Re: [PATCH trivial-v2] RCU: Call touch_nmi_watchdog() while printing stall warnings
From: Paul E. McKenney
Date: Tue Jan 09 2018 - 15:05:22 EST
On Tue, Jan 09, 2018 at 10:52:22AM -0800, Tejun Heo wrote:
> >From c1d1ae75ba4bde7c833560248b3f561085fa850e Mon Sep 17 00:00:00 2001
> From: Tejun Heo <tj@xxxxxxxxxx>
> Date: Tue, 9 Jan 2018 10:38:17 -0800
> Subject: [PATCH] RCU: Call touch_nmi_watchdog() while printing stall warnings
>
> When RCU stall warning triggers, it can print out a lot of messages
> while holding spinlocks. If the console device is slow (e.g. an
> actual or IPMI serial console), it may end up triggering NMI hard
> lockup watchdog like the following.
Queued for testing and review, thank you!
Thanx, Paul
> *** CPU printking while holding RCU spinlock
>
> PID: 4149739 TASK: ffff881a46baa880 CPU: 13 COMMAND: "CPUThreadPool8"

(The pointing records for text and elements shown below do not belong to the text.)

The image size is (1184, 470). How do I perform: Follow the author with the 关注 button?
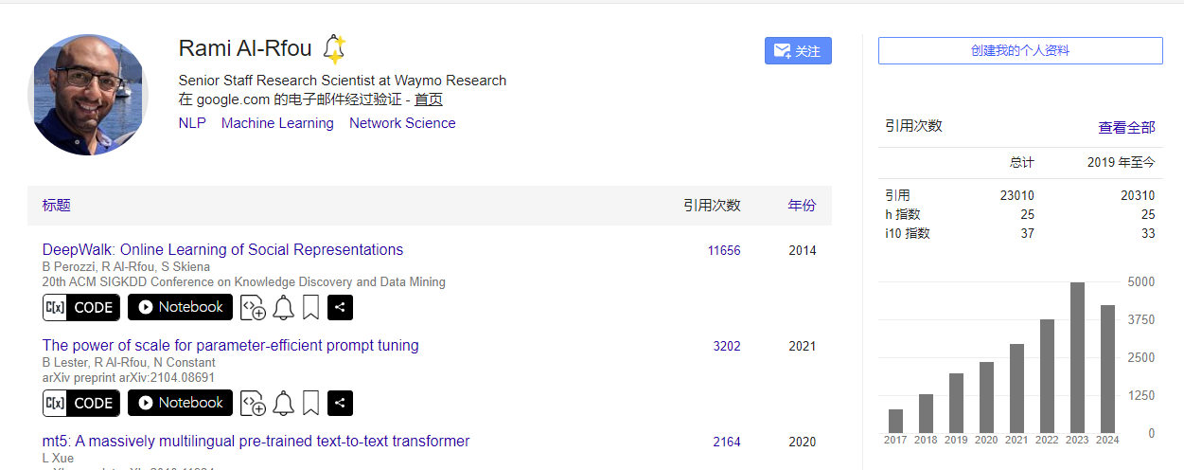pos(798,51)
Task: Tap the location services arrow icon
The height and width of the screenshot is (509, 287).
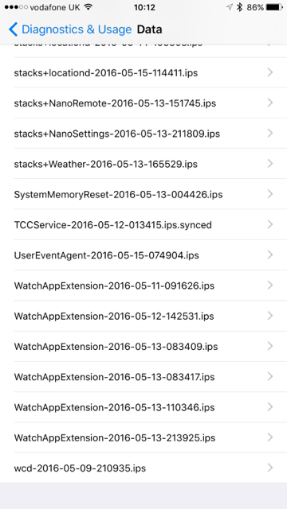Action: point(230,7)
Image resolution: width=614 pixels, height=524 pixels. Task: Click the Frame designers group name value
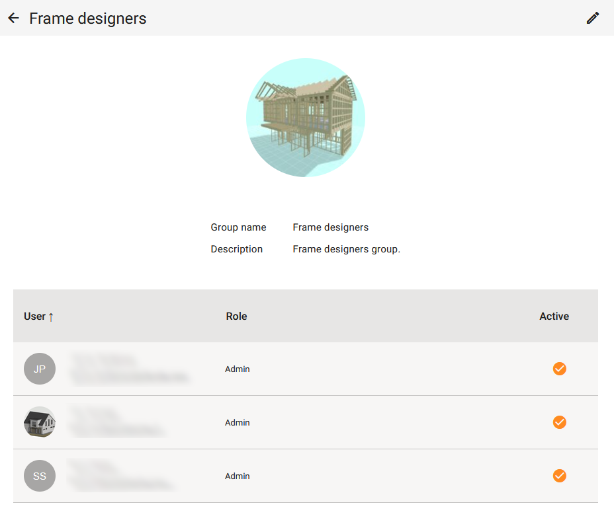point(330,227)
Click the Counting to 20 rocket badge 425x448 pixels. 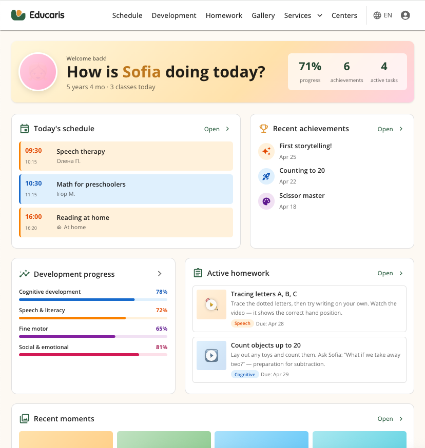[266, 176]
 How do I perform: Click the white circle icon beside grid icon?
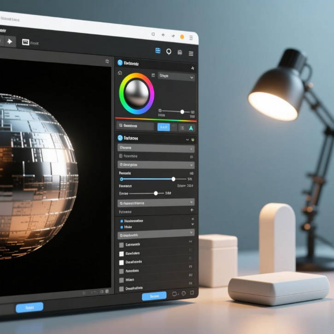pos(169,52)
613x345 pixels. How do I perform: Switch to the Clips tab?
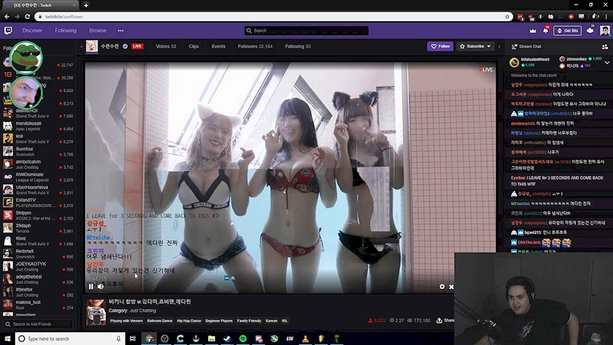193,46
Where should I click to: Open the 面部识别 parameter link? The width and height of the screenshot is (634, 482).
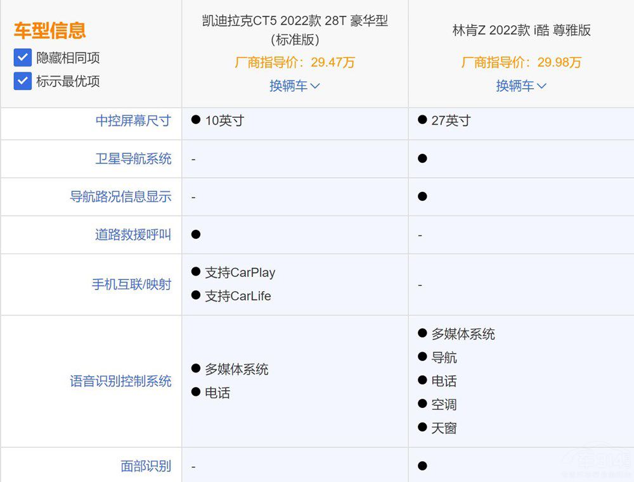pyautogui.click(x=146, y=467)
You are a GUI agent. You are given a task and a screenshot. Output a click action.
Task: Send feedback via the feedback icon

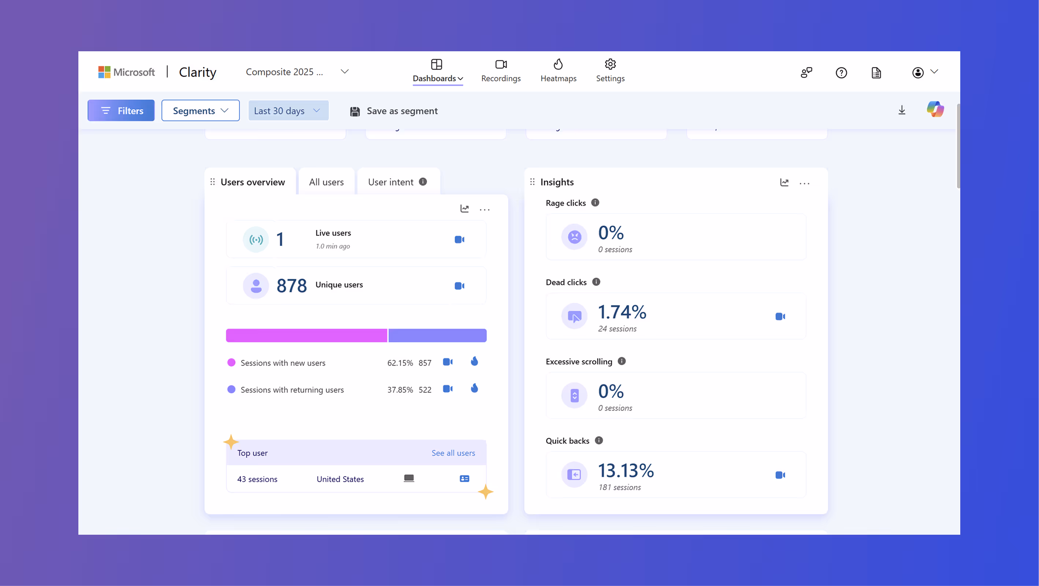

> #0 [ffff881fff945e48] crash_nmi_callback at ffffffff8103f7d0
> #1 [ffff881fff945e58] nmi_handle at ffffffff81020653
> #2 [ffff881fff945eb0] default_do_nmi at ffffffff81020c36
> #3 [ffff881fff945ed0] do_nmi at ffffffff81020d32
> #4 [ffff881fff945ef0] end_repeat_nmi at ffffffff81956a7e
> [exception RIP: io_serial_in+21]
> RIP: ffffffff81630e55 RSP: ffff881fff943b88 RFLAGS: 00000002
> RAX: 000000000000ca00 RBX: ffffffff8230e188 RCX: 0000000000000000
> RDX: 00000000000002fd RSI: 0000000000000005 RDI: ffffffff8230e188
> RBP: ffff881fff943bb0 R8: 0000000000000000 R9: ffffffff820cb3c4
> R10: 0000000000000019 R11: 0000000000002000 R12: 00000000000026e1
> R13: 0000000000000020 R14: ffffffff820cd398 R15: 0000000000000035
> ORIG_RAX: ffffffffffffffff CS: 0010 SS: 0000
> --- <NMI exception stack> ---
> #5 [ffff881fff943b88] io_serial_in at ffffffff81630e55
> #6 [ffff881fff943b90] wait_for_xmitr at ffffffff8163175c
> #7 [ffff881fff943bb8] serial8250_console_putchar at ffffffff816317dc
> #8 [ffff881fff943bd8] uart_console_write at ffffffff8162ac00
> #9 [ffff881fff943c08] serial8250_console_write at ffffffff81634691
> #10 [ffff881fff943c80] univ8250_console_write at ffffffff8162f7c2
> #11 [ffff881fff943c90] console_unlock at ffffffff810dfc55
> #12 [ffff881fff943cf0] vprintk_emit at ffffffff810dffb5
> #13 [ffff881fff943d50] vprintk_default at ffffffff810e01bf
> #14 [ffff881fff943d60] vprintk_func at ffffffff810e1127
> #15 [ffff881fff943d70] printk at ffffffff8119a8a4
> #16 [ffff881fff943dd0] print_cpu_stall_info at ffffffff810eb78c
> #17 [ffff881fff943e88] rcu_check_callbacks at ffffffff810ef133
> #18 [ffff881fff943ee8] update_process_times at ffffffff810f3497
> #19 [ffff881fff943f10] tick_sched_timer at ffffffff81103037
> #20 [ffff881fff943f38] __hrtimer_run_queues at ffffffff810f3f38
> #21 [ffff881fff943f88] hrtimer_interrupt at ffffffff810f442b
>
> *** CPU triggering the hardlockup watchdog
>
> PID: 4149709 TASK: ffff88010f88c380 CPU: 26 COMMAND: "CPUThreadPool35"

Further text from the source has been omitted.